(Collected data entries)
....................
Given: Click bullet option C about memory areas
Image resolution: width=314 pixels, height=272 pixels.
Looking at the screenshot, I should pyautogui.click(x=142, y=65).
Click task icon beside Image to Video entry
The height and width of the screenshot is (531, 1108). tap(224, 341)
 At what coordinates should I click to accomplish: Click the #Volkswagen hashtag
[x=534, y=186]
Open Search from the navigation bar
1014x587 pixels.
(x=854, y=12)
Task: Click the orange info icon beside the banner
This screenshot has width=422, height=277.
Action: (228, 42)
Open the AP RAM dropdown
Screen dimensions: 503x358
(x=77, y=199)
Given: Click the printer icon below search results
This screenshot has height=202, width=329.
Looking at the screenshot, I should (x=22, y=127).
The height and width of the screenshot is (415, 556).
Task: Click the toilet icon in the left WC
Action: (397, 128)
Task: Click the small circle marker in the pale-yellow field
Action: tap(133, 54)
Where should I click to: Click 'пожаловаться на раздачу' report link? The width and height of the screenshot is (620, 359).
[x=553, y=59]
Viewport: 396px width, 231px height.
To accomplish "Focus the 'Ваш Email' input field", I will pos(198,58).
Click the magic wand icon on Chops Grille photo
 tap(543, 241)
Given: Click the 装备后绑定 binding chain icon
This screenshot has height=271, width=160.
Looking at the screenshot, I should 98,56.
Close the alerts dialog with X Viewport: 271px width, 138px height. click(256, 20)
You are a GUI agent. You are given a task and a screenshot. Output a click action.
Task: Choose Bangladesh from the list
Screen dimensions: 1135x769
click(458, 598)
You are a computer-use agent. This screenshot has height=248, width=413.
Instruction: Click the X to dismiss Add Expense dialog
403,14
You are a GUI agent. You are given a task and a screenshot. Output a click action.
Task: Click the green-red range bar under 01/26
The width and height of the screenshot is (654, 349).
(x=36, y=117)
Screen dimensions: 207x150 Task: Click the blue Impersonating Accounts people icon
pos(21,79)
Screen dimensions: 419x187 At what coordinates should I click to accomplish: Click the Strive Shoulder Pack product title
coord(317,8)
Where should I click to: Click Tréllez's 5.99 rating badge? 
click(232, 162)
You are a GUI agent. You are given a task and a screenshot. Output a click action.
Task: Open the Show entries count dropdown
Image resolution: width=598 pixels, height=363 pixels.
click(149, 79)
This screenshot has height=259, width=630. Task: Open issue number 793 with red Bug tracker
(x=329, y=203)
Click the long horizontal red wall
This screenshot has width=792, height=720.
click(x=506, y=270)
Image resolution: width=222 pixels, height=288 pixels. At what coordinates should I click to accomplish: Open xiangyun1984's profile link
....................
TASK STATEMENT: Extract every line from the one containing "Task: Open the Show entries count dropdown" to the end of the entries, including both of those lines, exactly as given and with nothing added.

ANSWER TO THE PROBLEM:
Task: Open the Show entries count dropdown
Image resolution: width=598 pixels, height=363 pixels.
click(149, 79)
This screenshot has height=259, width=630. Task: Open issue number 793 with red Bug tracker
(x=329, y=203)
Click the long horizontal red wall
This screenshot has width=792, height=720.
click(x=506, y=270)
Image resolution: width=222 pixels, height=288 pixels. At what coordinates should I click to accomplish: Open xiangyun1984's profile link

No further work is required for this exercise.